Could you please elaborate on what exactly enables stack allocation of intermediate values?

Is it a direct result of the semantics of delimited continuations? (perhaps because closures are passed as parameters and don't capture variables)

Or is it enabled via staging or optimizations?

It's specific to CPS form: every basic statement is a full function call, which moves to the next statement by calling another function (i.e. the continuation). Normally this would just be a very quick way to get yourself a stack overflow, so typical CPS-form compilers optimise (or require) the tail-call case, where you can pop the stack frame for the last instruction before moving on to the next. But for AD that's not a big deal, you just re-use those values in the backwards pass.

I doubt it's better than just allocating your own stack on the heap, especially when you have something like a differential equation solver with millions of statements, but it's still a neat trick.

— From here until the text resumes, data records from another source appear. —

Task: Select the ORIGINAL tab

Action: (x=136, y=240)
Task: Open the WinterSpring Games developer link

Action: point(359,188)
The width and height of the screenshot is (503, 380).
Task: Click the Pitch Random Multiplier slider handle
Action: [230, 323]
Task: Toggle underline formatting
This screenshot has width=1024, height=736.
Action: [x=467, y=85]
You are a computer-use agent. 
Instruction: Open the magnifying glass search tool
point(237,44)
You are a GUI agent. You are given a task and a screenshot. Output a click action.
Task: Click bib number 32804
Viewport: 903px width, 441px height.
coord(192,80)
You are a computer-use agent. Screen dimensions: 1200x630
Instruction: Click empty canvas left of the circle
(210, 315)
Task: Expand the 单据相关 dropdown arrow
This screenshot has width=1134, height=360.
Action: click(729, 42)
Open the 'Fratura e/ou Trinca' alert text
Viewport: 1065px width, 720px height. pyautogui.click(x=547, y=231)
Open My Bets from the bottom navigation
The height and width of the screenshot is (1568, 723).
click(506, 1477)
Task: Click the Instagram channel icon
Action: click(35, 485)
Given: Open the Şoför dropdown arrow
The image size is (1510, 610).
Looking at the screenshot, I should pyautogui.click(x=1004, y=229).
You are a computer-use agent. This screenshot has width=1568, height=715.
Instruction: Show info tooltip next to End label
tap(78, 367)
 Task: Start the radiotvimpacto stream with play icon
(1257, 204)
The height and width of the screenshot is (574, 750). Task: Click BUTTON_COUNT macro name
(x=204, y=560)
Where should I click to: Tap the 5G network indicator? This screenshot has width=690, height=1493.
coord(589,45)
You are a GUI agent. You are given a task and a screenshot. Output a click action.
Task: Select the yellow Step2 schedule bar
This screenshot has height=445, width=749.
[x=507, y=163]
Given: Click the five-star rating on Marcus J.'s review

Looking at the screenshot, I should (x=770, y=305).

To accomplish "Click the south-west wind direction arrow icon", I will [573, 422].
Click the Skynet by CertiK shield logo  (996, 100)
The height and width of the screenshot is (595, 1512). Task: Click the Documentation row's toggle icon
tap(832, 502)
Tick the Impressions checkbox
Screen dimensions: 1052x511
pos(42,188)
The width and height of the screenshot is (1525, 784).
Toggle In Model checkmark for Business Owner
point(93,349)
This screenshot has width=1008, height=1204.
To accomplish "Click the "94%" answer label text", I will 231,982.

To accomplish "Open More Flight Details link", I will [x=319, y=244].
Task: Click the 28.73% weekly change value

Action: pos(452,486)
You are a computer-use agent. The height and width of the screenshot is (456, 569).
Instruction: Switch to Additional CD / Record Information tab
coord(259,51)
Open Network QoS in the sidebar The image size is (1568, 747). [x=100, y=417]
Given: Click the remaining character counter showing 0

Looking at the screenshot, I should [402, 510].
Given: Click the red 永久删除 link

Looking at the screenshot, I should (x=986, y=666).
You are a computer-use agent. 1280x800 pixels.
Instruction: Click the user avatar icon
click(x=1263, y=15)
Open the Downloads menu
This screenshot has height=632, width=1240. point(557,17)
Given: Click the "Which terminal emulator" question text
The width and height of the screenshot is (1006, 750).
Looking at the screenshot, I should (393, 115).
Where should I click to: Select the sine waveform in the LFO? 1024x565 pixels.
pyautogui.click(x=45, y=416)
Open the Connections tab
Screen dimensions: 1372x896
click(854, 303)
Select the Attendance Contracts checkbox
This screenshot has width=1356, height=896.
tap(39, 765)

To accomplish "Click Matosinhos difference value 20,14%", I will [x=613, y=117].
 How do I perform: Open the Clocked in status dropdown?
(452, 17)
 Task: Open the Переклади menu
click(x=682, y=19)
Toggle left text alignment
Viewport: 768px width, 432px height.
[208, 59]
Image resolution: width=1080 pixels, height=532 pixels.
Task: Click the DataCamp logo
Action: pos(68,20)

Aha, that makes sense, thanks!

I agree that the performance benefits of such stack allocation (over heap allocation) aren't quite clear in practice.

I feel the bigger win of delimited cont./closure-based AD approaches is that they can model the control flow of reverse-mode AD without AD-specific code transformations. Delimited cont. is especially great at making things modular: each differentiable function performs primal computation, calls the callback with primal result, then performs adjoint computation.

OK, thanks, sounds worth trying to wrap my head around...

(Note BTW that the github page has a dead link to the paper.)

Thanks! Fixed now.